I'm looking to use this computer as a streaming and playing games computer, and be able to run some of the newer games at at least 60fps with decent graphics. I currently play mainly CS:GO and league of legends (which are some-what less graphically intensive games) but I hope to start playing new games with this new upgrade.

Specs:
MSI MS-7778 (Jasmine) Motherboard
AMD A10-5700 APU with Radeon HD Graphics 3.40ghz (not overclocked) [Currently using stock cooler]
3 Sticks 4g ram, resulting in 12GB DDR3-1600 ram
AMD Radeon HD 7660D Integrated Graphics (takes 65w according tp hp's website)
2TB Hardrive
ATX Computer Case (specs in link below)
Internal 300W (100v-240V) Power Supply
Windows 7 Home Premium 64bit

All information about my computer found here : Contact HP Support and Customer Service | HP®*Support (it's a prebuilt from cosco.)

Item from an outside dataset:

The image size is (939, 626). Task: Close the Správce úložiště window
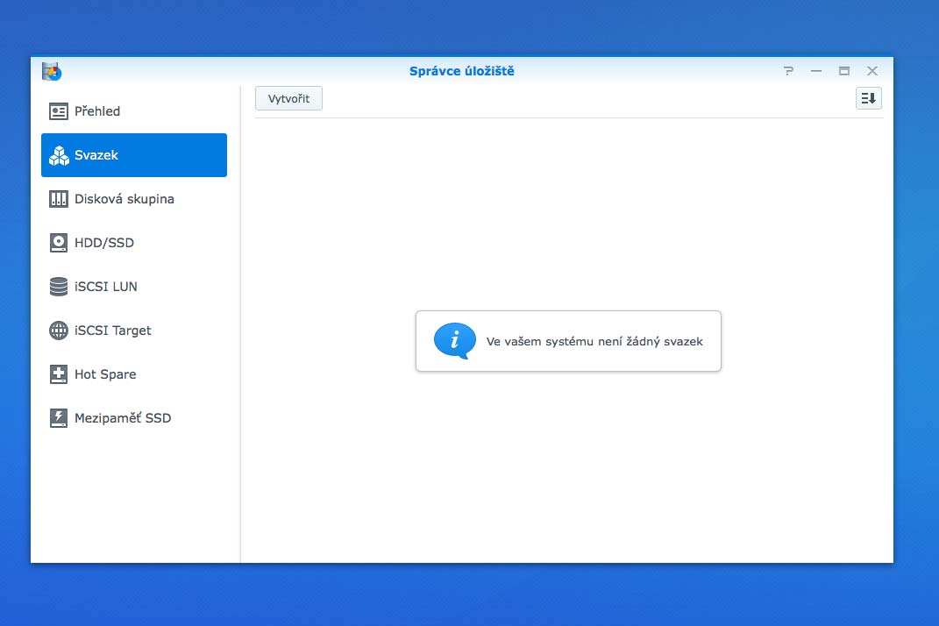(x=872, y=71)
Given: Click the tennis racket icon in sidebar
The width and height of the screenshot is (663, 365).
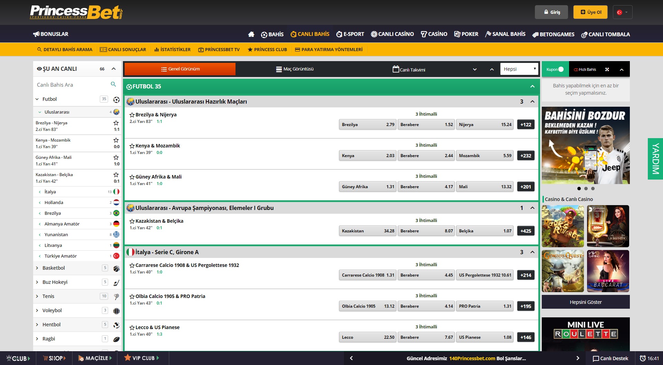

Answering these questions below : http://www.techsupportforum.com/forums/f255/please-read-this-before-posting-169294.html

*Budget* : $200-ish for new things to upgrade.
*Brands*: Preferably no "no-named companies" which end up dying in a matter of months, looking for long term things here because me and my parents can't afford upgrading a lot.
*Multitasking* : Other than streaming while gaming, no.
*Gaming* : I will be gaming mostly on this computer, and I want to try to stream with it at the same time. My internet is very fast and only my computer is really holding me back.
*Calculations* : No.
*Overclocking* : I wouldn't really mind overclocking my computer, but upgrading the stock cooler would mean more money, but I'm open for any ideas.
Storage: Already got it covered, 2TB is already overkill.
*Operating System* : Windows 7 Home Premium 64bit
Accessories : Already covered.
*Recycled Components*: All specs listed above are currently being used in my computer.
Monitor : Already have one that uses HDMI and one that is a $5 monitor that I use for streaming and reading chat and such.
*Stores*: When it comes to spending a lot of money, not really looking to spend it on unreliable websites, so I would prefer newegg or amazon, sry ;_;
*Location* : United States.


Again- I'm very sorry if I posted this in the wrong 'sub-forum', but I'm not really sure I know what to upgrade, so I couldn't select a certain computer part subsection.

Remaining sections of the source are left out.